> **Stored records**
= Beginning of Section =

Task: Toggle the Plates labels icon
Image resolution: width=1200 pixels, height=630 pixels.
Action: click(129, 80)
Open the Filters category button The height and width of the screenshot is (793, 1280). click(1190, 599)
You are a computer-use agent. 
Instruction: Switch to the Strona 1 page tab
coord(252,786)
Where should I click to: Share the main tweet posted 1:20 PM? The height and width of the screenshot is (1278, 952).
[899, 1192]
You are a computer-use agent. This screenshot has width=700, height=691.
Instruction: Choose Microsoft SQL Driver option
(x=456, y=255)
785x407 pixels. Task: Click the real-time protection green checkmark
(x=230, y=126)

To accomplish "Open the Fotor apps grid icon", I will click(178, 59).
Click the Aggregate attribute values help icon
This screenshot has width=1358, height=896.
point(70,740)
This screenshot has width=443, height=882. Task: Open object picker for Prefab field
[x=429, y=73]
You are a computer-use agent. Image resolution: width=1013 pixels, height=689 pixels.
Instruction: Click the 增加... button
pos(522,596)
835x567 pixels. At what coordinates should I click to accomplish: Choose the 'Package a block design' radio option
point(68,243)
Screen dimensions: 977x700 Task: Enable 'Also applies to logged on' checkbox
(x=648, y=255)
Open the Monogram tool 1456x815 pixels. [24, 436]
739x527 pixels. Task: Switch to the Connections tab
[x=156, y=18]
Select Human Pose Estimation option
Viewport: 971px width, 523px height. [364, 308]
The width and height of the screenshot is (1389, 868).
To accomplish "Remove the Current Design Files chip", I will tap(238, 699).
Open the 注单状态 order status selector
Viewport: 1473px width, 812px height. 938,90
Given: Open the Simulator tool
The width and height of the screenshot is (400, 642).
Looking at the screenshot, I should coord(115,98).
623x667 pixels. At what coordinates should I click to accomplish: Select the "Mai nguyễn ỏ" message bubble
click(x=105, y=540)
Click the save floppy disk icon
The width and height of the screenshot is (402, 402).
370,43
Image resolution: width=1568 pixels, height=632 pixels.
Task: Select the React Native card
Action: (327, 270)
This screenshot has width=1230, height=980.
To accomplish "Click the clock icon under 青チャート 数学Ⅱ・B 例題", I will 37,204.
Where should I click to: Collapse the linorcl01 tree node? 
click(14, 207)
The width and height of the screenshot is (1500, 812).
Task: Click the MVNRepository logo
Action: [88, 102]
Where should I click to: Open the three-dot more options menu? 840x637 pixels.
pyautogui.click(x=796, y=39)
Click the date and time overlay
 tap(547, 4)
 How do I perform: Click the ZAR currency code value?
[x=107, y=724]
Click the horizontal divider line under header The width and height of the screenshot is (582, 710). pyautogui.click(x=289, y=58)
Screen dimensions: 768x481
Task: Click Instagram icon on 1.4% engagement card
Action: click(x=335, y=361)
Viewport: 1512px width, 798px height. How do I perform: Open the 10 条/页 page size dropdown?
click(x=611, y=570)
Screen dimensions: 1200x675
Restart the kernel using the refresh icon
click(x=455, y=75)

= End of Section =

> **What you need to do**
Your answer should hold exactly the lines from the one containing "Click the date and time overlay" through the end of the entries above, and nothing else.

> **Solution to the exercise**
Click the date and time overlay
 tap(547, 4)
 How do I perform: Click the ZAR currency code value?
[x=107, y=724]
Click the horizontal divider line under header The width and height of the screenshot is (582, 710). pyautogui.click(x=289, y=58)
Screen dimensions: 768x481
Task: Click Instagram icon on 1.4% engagement card
Action: click(x=335, y=361)
Viewport: 1512px width, 798px height. How do I perform: Open the 10 条/页 page size dropdown?
click(x=611, y=570)
Screen dimensions: 1200x675
Restart the kernel using the refresh icon
click(x=455, y=75)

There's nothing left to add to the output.